Panchito certainly did his part in paying down the Taj Sulzberger mortgage with his peculiar assault on the flea circus in the Sherry-Netherland. I’m sure the page views went multi-stories high; otherwise, what was the point in carpet-bombing a single cockroach? You got a mom-son act? Lump them together in a dismissive snarkfest. Got a serious chef opening his most ambitious restaurant? Kiss him off in a couple of snide grafs. But a “restaurant” no one gives a flying Wallenda about? Bring on the dedicated trash talk. It all reminds me of the most famous quote from Frieda of kiwi fame, one echoed by the foie gras producer currently under siege by animal rights terrorists: There is no such thing as bad publicity. One day when the theaters are all bright with lights again, some idiot tourists will be wandering the East Side and think: “Hey, there’s Cipriani; I’ve heard of that,” before bumbling right in. And some weird mission will have been accomplished.

If strippers had ramps

October 2007

Now I’ve heard everything — I’ve been accused of going too easy on Panchito. But I think one of my e-correspondents is right in noting that ignoring his own recent takedown of inaccessible restaurants while favorably reviewing a new one does look like “sucking up” to a boss temporarily in a wheelchair. Ten whacks with a crutch for him for not raising his consciousness for real.

Nose to tail

September 2007

Maybe if Panchito had not been so distracted by towel snaps on the butt we would not have had to wait all these years for Vicente Fox to reveal that the Chimp is afraid of horsies, and the world might have been spared a fraudulent Cowboy in Chief. The detail is not surprising, but just imagine how far Molto Ego would have gotten if anyone thought he was scared of pigs.

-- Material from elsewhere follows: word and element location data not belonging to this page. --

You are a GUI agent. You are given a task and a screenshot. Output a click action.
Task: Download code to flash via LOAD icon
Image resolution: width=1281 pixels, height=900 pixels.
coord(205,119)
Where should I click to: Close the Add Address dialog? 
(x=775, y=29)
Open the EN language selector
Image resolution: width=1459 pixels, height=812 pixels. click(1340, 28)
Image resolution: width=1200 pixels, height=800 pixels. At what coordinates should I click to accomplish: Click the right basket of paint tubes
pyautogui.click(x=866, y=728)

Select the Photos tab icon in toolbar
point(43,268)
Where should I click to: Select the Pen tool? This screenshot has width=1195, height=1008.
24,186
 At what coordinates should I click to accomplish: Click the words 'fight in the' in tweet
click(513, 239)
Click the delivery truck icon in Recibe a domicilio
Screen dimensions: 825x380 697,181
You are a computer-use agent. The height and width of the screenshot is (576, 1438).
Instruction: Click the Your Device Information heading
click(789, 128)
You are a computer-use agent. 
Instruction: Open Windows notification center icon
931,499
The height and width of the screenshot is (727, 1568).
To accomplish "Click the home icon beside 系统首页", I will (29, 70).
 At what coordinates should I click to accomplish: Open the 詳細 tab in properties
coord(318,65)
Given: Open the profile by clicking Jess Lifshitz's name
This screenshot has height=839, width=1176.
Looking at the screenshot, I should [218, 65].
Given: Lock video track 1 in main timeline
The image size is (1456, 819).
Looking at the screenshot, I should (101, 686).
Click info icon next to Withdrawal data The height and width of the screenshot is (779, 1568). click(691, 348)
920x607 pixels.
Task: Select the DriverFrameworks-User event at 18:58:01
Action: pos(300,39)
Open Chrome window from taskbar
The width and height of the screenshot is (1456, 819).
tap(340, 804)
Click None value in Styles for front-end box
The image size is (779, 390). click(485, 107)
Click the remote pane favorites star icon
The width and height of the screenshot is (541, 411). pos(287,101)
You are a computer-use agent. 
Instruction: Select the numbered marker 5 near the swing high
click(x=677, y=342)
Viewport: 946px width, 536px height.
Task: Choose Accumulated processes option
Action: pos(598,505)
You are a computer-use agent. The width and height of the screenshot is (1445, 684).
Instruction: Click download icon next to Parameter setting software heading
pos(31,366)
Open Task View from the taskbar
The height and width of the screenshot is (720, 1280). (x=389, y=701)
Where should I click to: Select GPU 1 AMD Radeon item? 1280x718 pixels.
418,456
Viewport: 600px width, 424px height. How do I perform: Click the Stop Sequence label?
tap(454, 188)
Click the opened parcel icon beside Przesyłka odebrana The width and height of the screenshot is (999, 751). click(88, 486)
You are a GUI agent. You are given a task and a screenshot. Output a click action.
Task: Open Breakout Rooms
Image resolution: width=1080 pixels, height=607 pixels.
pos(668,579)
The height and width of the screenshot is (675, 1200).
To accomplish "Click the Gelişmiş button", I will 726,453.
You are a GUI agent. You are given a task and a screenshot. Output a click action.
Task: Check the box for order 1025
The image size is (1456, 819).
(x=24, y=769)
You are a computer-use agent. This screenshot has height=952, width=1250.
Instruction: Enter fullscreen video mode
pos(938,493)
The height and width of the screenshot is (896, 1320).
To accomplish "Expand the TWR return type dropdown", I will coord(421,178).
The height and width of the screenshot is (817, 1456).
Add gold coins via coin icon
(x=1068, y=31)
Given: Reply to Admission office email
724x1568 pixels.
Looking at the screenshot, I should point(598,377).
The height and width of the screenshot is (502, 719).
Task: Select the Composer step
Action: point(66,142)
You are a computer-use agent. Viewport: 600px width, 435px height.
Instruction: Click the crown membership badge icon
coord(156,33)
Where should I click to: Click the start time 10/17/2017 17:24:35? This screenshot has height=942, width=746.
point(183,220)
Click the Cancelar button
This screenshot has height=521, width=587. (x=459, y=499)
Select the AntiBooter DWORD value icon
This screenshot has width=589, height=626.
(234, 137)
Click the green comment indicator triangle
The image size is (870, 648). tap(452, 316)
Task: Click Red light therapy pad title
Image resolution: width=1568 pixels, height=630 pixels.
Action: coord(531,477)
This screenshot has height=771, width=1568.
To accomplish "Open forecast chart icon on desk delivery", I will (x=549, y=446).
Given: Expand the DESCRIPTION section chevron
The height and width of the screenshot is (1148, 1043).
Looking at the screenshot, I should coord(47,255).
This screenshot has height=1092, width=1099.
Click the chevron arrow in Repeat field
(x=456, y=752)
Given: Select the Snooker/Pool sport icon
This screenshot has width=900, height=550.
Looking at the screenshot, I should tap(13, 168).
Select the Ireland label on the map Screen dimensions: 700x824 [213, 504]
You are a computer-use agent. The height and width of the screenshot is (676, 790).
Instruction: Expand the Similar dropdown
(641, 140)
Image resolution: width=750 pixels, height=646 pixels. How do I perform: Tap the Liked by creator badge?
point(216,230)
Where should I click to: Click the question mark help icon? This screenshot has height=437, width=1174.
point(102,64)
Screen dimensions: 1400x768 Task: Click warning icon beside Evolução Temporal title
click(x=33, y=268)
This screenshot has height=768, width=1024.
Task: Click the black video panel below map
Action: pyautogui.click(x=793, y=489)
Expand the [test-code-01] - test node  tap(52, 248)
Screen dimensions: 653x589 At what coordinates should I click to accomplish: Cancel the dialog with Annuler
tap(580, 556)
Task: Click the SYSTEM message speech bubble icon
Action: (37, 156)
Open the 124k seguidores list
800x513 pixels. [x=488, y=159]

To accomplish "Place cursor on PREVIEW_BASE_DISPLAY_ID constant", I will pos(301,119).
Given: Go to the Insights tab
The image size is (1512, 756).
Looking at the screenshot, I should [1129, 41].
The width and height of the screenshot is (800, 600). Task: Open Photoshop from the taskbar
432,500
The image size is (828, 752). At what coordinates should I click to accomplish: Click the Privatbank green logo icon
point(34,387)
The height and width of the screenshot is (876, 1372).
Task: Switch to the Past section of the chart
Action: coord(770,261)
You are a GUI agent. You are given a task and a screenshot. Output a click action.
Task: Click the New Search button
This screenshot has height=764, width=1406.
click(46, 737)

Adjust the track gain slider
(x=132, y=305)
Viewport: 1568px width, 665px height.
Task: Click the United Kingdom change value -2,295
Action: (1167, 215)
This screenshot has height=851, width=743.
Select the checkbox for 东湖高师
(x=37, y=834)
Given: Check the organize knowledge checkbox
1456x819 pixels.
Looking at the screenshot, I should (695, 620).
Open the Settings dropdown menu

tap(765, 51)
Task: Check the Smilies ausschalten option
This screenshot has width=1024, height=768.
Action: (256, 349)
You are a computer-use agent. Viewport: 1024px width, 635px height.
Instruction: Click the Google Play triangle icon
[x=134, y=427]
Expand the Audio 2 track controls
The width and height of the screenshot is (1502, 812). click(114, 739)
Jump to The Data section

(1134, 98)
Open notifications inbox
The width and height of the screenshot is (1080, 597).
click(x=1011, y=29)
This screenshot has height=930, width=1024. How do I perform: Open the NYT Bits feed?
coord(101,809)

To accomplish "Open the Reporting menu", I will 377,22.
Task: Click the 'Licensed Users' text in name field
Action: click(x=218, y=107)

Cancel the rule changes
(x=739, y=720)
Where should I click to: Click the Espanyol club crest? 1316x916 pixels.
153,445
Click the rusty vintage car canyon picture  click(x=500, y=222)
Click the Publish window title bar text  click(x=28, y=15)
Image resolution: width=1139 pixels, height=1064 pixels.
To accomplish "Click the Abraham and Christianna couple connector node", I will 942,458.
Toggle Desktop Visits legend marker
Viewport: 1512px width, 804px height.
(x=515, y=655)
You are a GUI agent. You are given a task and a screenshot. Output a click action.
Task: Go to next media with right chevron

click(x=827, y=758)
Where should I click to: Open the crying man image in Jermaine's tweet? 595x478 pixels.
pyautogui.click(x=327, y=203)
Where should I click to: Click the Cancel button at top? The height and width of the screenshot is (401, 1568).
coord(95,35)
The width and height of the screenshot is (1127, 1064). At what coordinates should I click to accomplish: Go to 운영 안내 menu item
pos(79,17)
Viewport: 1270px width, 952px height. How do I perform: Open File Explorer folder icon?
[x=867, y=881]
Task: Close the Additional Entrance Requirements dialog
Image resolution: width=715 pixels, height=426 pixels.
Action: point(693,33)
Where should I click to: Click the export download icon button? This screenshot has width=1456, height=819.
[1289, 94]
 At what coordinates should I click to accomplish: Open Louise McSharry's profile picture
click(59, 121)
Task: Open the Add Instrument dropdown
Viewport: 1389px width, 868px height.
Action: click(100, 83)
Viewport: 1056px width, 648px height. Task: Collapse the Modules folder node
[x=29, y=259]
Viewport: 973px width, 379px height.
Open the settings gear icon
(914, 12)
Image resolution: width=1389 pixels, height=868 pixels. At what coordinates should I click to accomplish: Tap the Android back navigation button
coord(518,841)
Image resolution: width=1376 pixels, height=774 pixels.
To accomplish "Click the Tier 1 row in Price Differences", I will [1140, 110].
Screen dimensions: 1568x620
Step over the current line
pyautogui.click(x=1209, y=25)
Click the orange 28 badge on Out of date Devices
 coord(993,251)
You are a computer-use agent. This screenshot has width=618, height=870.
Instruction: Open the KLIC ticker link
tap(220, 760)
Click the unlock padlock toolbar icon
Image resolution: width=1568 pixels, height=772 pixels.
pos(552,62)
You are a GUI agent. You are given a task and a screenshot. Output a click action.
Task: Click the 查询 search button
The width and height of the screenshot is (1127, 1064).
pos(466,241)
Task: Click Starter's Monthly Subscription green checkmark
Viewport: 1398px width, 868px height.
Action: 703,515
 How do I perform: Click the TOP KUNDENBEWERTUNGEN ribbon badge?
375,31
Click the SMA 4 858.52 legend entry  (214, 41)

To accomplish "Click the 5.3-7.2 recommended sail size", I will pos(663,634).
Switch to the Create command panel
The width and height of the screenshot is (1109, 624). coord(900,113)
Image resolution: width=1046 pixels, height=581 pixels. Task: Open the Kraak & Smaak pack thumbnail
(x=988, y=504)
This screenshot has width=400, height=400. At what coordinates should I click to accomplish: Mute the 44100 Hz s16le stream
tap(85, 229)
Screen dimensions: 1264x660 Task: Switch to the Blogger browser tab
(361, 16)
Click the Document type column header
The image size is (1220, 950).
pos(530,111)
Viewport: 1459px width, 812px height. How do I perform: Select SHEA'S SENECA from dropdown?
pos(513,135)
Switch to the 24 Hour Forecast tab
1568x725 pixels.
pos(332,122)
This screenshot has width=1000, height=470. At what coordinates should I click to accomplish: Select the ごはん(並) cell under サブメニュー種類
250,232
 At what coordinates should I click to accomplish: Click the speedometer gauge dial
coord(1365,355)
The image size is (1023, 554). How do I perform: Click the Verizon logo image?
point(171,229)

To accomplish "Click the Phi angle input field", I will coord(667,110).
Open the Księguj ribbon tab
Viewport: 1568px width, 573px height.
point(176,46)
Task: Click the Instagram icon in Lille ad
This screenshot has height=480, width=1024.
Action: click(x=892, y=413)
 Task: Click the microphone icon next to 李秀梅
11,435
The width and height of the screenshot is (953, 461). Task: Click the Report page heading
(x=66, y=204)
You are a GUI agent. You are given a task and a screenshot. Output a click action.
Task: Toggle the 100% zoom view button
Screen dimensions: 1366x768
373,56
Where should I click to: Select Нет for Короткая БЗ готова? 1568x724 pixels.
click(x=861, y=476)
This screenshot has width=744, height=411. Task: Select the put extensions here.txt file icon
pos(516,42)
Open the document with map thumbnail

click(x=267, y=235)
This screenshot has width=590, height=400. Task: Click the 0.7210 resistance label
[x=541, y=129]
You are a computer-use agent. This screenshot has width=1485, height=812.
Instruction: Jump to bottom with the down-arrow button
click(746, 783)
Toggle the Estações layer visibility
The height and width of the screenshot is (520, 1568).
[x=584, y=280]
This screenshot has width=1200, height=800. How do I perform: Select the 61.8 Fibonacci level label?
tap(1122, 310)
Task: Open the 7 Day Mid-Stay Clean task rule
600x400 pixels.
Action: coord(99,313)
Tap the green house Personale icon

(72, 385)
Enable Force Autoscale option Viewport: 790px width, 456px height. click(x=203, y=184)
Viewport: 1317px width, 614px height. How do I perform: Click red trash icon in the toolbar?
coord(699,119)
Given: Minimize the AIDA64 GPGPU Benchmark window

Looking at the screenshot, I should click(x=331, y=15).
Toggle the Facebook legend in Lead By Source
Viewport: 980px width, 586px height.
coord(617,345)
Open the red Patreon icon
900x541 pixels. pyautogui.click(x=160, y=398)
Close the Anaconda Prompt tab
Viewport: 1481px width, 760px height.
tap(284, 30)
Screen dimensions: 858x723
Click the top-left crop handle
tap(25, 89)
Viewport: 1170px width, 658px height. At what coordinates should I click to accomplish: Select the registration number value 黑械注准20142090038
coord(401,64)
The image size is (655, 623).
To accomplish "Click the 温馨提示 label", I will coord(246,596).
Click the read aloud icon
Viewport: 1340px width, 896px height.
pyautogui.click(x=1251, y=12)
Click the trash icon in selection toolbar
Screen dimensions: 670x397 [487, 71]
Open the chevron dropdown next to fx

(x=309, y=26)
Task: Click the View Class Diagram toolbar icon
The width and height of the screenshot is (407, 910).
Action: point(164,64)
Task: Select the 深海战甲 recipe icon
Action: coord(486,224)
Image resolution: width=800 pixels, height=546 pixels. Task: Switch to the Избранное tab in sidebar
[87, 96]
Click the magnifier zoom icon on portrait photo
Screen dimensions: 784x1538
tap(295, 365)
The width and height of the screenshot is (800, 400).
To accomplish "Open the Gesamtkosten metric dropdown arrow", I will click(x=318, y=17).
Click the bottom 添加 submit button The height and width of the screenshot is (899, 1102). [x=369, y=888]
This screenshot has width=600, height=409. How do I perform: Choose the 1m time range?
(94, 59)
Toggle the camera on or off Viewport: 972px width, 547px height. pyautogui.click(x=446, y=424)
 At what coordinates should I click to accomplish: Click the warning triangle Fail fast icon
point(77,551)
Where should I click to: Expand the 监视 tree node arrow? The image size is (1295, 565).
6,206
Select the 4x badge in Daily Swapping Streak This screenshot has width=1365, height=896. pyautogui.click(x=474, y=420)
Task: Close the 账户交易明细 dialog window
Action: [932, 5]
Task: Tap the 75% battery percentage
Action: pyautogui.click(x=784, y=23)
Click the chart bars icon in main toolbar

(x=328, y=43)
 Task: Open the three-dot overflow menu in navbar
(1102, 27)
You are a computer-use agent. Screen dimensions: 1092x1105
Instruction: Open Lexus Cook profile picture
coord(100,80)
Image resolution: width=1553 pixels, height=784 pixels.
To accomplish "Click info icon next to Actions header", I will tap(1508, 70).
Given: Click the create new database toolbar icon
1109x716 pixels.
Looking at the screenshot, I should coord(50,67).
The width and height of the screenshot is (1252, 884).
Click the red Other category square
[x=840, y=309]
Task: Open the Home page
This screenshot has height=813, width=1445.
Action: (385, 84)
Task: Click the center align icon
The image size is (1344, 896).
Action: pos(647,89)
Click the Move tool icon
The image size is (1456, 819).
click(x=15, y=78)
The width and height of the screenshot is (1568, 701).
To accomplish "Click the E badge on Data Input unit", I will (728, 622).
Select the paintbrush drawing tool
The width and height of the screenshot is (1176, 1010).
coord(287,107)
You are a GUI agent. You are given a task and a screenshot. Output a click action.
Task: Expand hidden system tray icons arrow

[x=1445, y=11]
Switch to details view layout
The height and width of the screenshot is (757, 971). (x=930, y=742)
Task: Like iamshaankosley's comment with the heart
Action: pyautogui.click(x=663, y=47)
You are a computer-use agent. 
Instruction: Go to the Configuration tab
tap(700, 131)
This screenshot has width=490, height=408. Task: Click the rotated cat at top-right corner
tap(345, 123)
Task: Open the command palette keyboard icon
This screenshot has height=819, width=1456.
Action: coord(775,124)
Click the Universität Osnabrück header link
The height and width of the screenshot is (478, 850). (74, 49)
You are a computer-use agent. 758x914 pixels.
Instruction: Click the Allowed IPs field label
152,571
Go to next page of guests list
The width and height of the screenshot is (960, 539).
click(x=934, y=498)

Every ort his mother’s son

September 2007

Of all the dispiriting details in excerpts of the new “Dead Wrong,” the most stomach-churning had to be those describing the Chimp at trough, wadding cheese into his maw and spewing hot dog fragments while talking with his mouth full. Now we indubitably know “honor and dignity” in the White House really means a child with his boots on the people’s irreplaceable desk demanding, “Bring me an ice cream.” Which he needs, he admits, because he craves the sugar in booze. Surely Panchito could have passed along these kinds of tidbits in time to warn the world a disastrous boor was headed for power-drunkenness. He got seduced. And we got the sloppy seconds.

Tail chasing

August 2007

Steve Cuozzo has officially established himself as alpha dog in this town. He proclaims the Upper West Side a dining destination and the pack falls right in line, including the teacup Chihuahua who is considered the pit bull. Funny that the homecity paper will barely cover bad news out of Walter Reed or Baghdad if the competition breaks it, but a right-in-plain-sight story gets regurgitated online like a particularly tasty hairball. Maybe blogs are the new editorials.